16. The system of claim 15, wherein the controller is configured to:
store a history of the alerts and their respective contexts, each with a timestamp, for subsequent pattern analysis and prediction; and
predicting an occurrence of one or more future alerts within a future time frame based on the history of alerts and their respective contexts.
17. The system of claim 15, wherein the controller, when applying the LLM model, is configured to:
apply the LLM model to the text summaries of the one or more video frames of the video stream including the one or more video frames before and/or the one or more video frames after each of the alerts provided by the one or more video analytics algorithms, along with the respective alert type, to generate the context for each of the alerts provided by the one or more video analytics algorithms.
18. The system of claim 15, wherein the controller is configured to:
apply the Large Language Model (LLM) to the text summary of each of one or more video frames before and one or more video frames after each of the alerts provided by the one or more video analytics algorithms to generate a frame context for each of the one or more video frames before and the one or more video frames after each of the alerts provided by the one or more video analytics algorithms; and
generate the context for a particular alert by applying the Large Language Model (LLM) to the frame contexts for the one or more video frames before and the one or more video frames after the particular alert.

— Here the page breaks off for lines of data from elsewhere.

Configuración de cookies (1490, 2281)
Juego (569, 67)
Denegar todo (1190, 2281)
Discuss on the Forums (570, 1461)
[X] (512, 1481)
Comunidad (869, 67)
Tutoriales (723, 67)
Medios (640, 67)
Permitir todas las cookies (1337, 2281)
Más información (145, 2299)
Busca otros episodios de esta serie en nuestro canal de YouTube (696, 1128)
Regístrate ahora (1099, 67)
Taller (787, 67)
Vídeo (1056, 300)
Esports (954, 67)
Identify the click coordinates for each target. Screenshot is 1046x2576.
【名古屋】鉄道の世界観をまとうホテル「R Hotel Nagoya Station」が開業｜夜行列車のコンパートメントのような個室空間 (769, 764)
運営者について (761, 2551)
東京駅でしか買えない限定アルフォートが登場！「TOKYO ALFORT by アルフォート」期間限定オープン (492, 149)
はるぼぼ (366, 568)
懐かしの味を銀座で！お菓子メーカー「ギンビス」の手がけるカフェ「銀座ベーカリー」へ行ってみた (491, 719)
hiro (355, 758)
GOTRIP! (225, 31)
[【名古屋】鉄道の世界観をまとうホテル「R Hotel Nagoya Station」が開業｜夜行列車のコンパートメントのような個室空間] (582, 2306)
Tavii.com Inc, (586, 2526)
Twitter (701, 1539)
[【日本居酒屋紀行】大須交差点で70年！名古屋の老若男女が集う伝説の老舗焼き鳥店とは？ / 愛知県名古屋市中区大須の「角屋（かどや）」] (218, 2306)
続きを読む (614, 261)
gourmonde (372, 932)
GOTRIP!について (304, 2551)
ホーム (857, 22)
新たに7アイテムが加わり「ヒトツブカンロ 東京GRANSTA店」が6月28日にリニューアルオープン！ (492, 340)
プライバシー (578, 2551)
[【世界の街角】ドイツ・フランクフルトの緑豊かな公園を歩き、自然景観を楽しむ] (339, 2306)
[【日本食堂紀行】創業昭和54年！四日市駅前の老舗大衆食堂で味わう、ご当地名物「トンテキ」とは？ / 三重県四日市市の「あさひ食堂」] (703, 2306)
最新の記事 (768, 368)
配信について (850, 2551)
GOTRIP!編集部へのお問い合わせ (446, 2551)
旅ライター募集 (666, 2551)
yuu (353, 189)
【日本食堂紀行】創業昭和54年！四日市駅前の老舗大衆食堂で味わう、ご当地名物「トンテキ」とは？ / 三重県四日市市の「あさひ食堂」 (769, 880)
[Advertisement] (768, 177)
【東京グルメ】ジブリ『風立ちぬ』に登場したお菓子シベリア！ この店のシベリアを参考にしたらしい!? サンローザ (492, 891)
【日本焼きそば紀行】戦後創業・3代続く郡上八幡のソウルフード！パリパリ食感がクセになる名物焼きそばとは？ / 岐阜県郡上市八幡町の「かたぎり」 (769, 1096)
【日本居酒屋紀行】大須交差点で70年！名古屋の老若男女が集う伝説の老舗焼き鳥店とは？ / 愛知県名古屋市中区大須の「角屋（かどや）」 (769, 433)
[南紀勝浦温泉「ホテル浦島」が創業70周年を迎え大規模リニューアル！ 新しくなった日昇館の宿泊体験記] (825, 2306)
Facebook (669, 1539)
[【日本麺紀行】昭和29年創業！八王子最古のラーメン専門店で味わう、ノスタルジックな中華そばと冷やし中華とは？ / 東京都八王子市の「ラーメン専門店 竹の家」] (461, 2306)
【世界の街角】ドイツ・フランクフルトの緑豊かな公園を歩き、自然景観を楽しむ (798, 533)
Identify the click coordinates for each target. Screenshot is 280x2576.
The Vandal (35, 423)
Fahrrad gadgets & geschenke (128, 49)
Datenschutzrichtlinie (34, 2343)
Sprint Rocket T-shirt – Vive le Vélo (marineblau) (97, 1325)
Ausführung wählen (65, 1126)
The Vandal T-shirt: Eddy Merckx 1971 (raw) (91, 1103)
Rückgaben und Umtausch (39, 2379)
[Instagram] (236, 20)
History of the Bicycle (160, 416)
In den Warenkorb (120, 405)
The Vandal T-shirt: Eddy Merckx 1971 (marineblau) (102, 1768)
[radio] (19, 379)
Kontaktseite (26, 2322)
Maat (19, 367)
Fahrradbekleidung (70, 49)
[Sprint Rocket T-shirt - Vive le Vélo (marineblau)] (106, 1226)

19. A non-transitory computer readable medium storing instructions that when executed by one or more processors causes the one or more processors to:
apply one or more video analytics algorithms to a video stream, wherein each of the one or more video analytics algorithms is configured to detect a corresponding condition occurring in the video stream, and in response to detecting the corresponding condition in the video stream, the respective video analytics algorithm is configured to provide an alert having an alert type;
apply a video-to-text summarization model to the video stream to generate a text summary of one or more video frames of the video stream including one or more video frames before and/or one or more video frames after each of the alerts provided by the one or more video analytics algorithms;
apply a Large Language Model (LLM) to the text summaries of the one or more video frames of the video stream including the one or more video frames before and/or the one or more video frames after each of the alerts provided by the one or more video analytics algorithms to generate a context for each of the alerts provided by the one or more video analytics algorithms; and
output an enhanced alert for at least some of the alerts provided by the one or more video analytics algorithms, wherein the enhanced alert includes the alert type of the respective alert and the generated context for the respective alert, wherein the enhanced alert provides increased situational awareness for the respective alert.
20. The non-transitory computer readable medium of claim 19, wherein the instructions when executed by one or more processors causes the one or more processors to:
store a history of the alerts and their respective contexts, each with a timestamp, for subsequent pattern analysis and prediction; and
predicting an occurrence of one or more future alerts within a future time frame based on the history of alerts and their respective contexts.